AgGrad99 said:
Stealing from one is equally as bad as stealing from another. Worse? Neither is worse. They're the same.
I disagree. That's a cop out.
Knowingly burdening our children with an unsustainable entitlement system is a far greater injustice than reducing or even eliminating benefits for those who have already paid in. The youth are on average poorer in both wealth and assets. Continuation of the system basically coerces them into transferring resources upward to a generation that has already accumulated homes, savings, and lifetime earnings, while knowingly paying into a system that is actively being bankrupted. This is effectively taxing the vulnerable to enrich the established, it's regressive. It inverts the natural order of societal support from strong to weak and undermines the common good framework of the social contract by robbing future growth, nevermind the intergenerational resentment. No one would do this to their own kids - it only passes by because of the anonymity of the government middleman.
This same mechanism is why welfare robs individuals from the virtue of charity. here it masks the vices of greed and entitlement in the recipient, the vices of envy and resentment in the payer, and the vice of cowardice in both. Both parties outsource their civic and moral duties to society and each other to a faceless bureaucracy rather than practice genuine generosity or honest gratitude (or genuine greed and honest theft).

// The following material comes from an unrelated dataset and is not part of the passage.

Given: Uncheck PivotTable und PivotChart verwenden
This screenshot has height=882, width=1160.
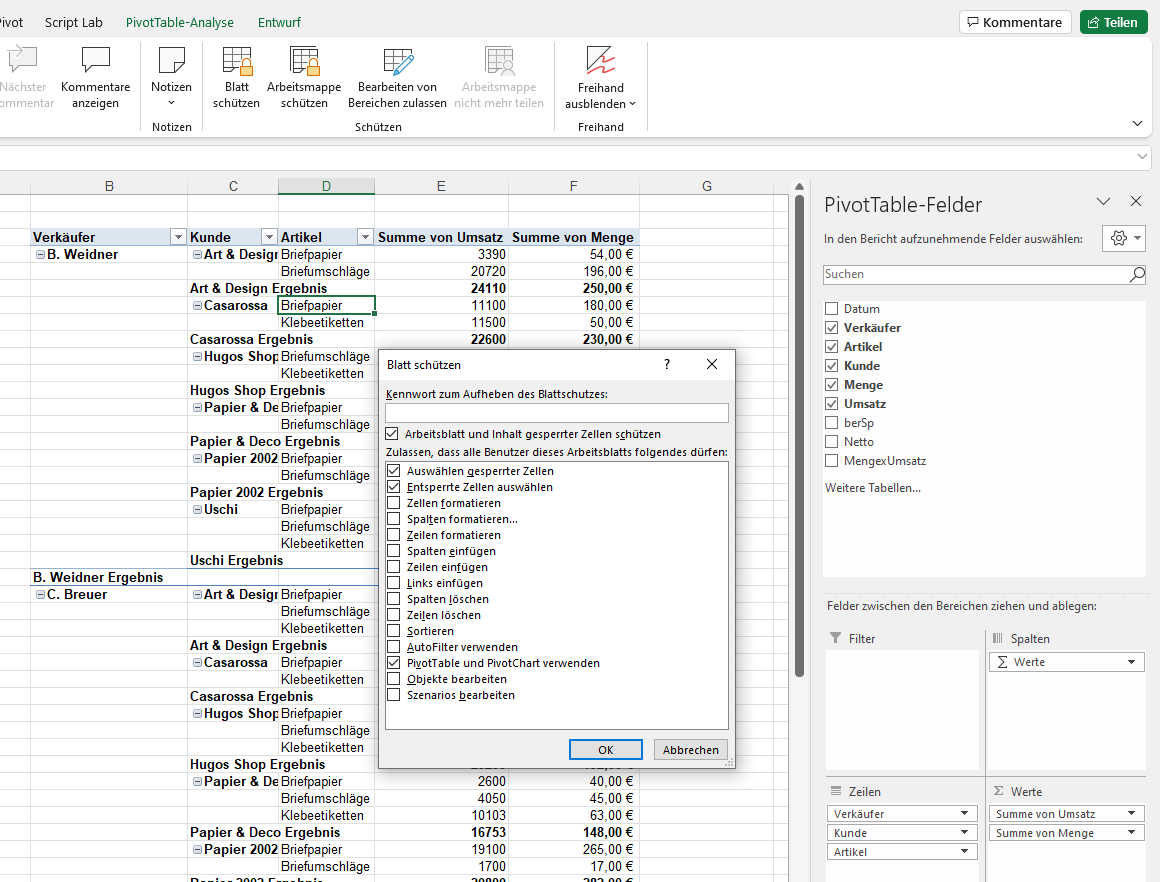Looking at the screenshot, I should (x=394, y=663).
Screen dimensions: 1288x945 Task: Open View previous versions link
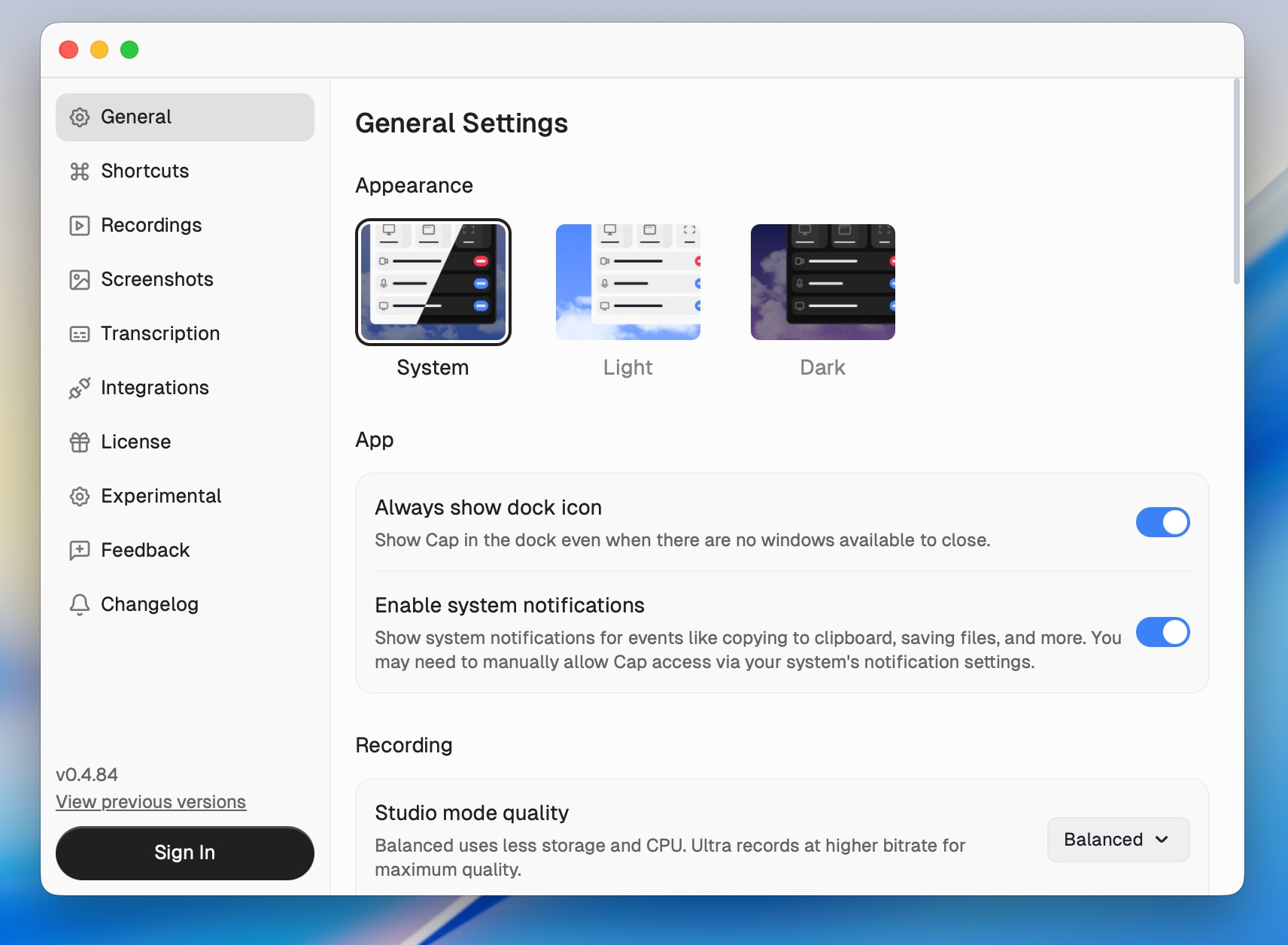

Cutting or eliminating or means testing promised benefits would absolutely be painful and agreeably "unfair". But it adjusts expectations for those who have had decades to prepare
for a problem everyone knew was coming. On the other hand forcing our children to fund a system that is collapsing - that we KNOW is unsustainable!- and they never consented to is a compounded theft. It strikes at the root of societal virtue. The two injustices are not morally equivalent. one corrects an imbalance, the other makes it worse, and does it with premeditation.